Per questi motivi le Segreterie Nazionali hanno deciso che non c’erano i presupposti per sottoscrivere un accordo sulla procedura di mobilità e per questi motivi sono state decise 8 ore di sciopero in tutti gli ipermercati di Panorama di cui 4 a livello nazionale che coincideranno con l’incontro che sarà effettuato presso il Ministero de Lavoro e 4 ore le cui modalità saranno decise dalle strutture territoriali.

E’ necessario che in tutti gli ipermercati di Panorama siano effettuate assemblee al fine di informare i lavoratori su quanto stà accadendo OVVERO: procedura di mobilità; assenza di un piano di rilancio credibile per l’intera azienda, disdetta del contratto integrativo aziendale e per preparare le iniziative di lotta. A tale scopo il coordinamento nazionale ha deciso che le assemblee dovranno essere effettuate possibilmente di sabato e preferibilmente il 26 aprile o con le modalità che saranno decise a livello territoriale.

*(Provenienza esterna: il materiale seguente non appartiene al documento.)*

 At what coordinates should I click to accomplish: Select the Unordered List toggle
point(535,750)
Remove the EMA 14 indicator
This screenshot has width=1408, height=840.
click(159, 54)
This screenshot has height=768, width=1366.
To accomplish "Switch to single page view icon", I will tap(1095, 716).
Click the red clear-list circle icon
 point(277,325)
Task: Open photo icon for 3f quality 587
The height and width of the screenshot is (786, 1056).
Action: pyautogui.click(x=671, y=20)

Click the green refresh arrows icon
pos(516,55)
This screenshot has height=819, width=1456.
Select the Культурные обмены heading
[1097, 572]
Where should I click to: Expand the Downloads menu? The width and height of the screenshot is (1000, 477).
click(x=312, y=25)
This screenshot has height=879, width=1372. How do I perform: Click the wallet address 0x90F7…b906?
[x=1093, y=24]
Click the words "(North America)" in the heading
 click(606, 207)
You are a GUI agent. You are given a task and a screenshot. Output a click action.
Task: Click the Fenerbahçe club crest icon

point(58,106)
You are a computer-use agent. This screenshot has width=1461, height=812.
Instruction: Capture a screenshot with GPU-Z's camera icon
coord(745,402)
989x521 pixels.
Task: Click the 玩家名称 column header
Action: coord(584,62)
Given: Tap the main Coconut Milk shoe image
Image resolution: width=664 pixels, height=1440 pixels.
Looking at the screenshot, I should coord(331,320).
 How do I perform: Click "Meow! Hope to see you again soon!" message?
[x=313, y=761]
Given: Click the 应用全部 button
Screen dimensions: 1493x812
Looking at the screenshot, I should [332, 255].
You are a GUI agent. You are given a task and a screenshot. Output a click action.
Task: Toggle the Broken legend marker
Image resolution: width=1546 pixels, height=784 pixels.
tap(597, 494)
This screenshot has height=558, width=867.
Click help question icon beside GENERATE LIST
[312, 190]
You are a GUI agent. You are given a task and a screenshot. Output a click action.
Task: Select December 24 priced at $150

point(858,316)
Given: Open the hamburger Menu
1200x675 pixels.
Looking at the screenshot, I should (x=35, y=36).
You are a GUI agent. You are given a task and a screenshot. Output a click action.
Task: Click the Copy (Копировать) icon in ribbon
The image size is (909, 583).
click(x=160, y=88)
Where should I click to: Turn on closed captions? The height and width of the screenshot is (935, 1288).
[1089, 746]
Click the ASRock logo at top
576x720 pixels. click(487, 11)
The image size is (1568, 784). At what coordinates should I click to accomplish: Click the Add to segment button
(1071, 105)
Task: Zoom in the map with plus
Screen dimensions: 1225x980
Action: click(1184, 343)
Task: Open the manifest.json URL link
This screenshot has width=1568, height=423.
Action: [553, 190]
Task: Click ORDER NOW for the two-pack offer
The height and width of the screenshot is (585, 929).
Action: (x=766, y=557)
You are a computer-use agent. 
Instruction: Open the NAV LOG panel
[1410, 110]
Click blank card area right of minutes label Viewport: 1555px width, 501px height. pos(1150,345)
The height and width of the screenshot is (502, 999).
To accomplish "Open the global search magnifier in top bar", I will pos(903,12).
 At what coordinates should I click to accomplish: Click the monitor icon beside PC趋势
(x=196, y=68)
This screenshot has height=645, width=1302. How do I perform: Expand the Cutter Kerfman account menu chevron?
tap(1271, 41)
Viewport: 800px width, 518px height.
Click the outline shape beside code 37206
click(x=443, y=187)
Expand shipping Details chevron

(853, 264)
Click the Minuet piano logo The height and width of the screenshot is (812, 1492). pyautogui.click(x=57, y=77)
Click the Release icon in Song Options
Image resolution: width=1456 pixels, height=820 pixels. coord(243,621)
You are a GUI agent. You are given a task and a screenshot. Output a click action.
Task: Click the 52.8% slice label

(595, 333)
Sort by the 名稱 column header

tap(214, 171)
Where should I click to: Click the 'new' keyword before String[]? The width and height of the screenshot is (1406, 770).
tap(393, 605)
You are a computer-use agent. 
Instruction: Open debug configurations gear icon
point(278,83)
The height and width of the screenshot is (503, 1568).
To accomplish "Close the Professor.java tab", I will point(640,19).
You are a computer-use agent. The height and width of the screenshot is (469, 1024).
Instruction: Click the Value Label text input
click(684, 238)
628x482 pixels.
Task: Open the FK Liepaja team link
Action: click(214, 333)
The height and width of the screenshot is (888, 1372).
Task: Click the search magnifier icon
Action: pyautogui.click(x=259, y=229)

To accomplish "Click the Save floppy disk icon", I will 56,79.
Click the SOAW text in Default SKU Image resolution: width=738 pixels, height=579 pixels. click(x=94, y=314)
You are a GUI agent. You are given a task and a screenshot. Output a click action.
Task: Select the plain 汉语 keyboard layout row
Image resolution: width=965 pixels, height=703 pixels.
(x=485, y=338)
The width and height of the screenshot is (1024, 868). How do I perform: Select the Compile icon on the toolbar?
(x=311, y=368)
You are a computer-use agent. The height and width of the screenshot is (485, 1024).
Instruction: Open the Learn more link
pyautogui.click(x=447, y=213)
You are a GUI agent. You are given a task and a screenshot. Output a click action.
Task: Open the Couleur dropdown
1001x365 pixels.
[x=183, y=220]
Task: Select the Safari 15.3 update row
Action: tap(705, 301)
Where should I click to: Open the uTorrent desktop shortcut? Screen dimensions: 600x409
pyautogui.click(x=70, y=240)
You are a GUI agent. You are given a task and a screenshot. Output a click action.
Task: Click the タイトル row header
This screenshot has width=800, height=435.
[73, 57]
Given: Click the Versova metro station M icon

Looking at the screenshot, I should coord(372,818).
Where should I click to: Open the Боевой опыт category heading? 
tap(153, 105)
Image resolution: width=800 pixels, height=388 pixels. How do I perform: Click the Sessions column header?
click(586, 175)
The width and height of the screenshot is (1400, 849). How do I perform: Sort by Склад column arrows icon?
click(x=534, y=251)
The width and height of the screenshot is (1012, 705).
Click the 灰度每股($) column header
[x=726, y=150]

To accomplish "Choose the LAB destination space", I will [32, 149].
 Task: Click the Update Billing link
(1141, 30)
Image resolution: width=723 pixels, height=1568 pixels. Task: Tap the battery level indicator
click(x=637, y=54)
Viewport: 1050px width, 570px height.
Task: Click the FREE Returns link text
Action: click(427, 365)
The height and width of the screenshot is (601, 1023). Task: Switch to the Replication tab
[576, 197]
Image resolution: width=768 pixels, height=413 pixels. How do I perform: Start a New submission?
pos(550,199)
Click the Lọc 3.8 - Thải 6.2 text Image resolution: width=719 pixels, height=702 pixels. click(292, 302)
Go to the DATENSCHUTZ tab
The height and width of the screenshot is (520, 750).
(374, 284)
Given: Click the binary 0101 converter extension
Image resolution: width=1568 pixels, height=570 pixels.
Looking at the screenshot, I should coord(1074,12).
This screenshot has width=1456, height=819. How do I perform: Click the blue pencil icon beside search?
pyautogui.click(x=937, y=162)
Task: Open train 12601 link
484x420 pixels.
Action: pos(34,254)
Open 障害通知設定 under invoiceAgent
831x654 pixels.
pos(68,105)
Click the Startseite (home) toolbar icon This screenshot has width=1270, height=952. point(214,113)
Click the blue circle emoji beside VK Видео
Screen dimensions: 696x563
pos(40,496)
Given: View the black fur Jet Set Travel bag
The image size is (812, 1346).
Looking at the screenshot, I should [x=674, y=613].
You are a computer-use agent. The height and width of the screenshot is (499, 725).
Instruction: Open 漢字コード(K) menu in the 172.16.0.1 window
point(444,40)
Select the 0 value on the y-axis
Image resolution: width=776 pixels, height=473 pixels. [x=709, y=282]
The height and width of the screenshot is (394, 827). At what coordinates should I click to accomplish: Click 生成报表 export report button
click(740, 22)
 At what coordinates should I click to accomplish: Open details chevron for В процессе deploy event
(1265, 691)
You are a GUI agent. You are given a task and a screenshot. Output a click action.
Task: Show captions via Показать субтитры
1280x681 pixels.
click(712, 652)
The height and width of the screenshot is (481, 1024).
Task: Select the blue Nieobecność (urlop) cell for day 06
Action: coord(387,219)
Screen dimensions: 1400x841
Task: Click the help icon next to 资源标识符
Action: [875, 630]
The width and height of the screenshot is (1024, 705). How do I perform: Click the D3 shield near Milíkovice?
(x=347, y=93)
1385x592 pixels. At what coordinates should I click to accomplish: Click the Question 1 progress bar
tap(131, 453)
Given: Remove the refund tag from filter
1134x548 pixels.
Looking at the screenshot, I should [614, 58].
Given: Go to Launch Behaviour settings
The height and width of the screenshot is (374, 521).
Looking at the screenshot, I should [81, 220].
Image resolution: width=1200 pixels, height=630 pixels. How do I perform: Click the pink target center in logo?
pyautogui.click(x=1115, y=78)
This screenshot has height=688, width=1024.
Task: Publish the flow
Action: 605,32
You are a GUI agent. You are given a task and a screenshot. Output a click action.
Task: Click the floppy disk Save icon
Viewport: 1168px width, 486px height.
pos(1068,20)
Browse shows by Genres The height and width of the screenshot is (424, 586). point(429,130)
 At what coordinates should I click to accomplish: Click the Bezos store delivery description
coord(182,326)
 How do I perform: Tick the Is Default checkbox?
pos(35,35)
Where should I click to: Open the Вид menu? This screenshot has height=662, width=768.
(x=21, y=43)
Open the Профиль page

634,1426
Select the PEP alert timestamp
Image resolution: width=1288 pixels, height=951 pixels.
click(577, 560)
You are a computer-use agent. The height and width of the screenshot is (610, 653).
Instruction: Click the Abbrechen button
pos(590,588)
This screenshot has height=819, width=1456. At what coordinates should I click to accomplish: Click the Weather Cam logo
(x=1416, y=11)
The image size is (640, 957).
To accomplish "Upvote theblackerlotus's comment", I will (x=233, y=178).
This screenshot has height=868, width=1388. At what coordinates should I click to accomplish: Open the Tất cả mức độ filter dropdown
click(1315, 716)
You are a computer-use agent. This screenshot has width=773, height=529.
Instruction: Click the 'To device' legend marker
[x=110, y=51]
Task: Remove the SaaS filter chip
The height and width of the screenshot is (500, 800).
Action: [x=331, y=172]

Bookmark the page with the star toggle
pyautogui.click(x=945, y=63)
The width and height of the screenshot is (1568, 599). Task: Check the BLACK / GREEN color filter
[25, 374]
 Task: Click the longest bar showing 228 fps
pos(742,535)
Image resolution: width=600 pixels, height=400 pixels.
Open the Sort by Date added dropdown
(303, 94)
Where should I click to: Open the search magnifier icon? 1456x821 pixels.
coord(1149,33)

E’ necessario far cambiare impostazione all’azienda e per questo è’ importantissimo coinvolgere tutti i lavoratori anche quelli non coinvolti dalla procedurali mobilità poiché in gioco vi è il futuro dell’azienda, delle relazioni sindacali, dell’organizzazione del lavoro che non può essere gestita unilateralmente dall’azienda e il contratto integrativo aziendale che Panorama vuole smantellare. Si allega volantino da distribuire ai lavoratori.

Stante la situazione delle relazioni sindacali, vi comunichiamo che l’incontro programmato per il prossimo 29 aprile è sospeso. Sarà nostra cura comunicarvi la data dell’incontro presso il Ministero, giornata nella quale sarà effettuato lo sciopero nazionale di 4 ore.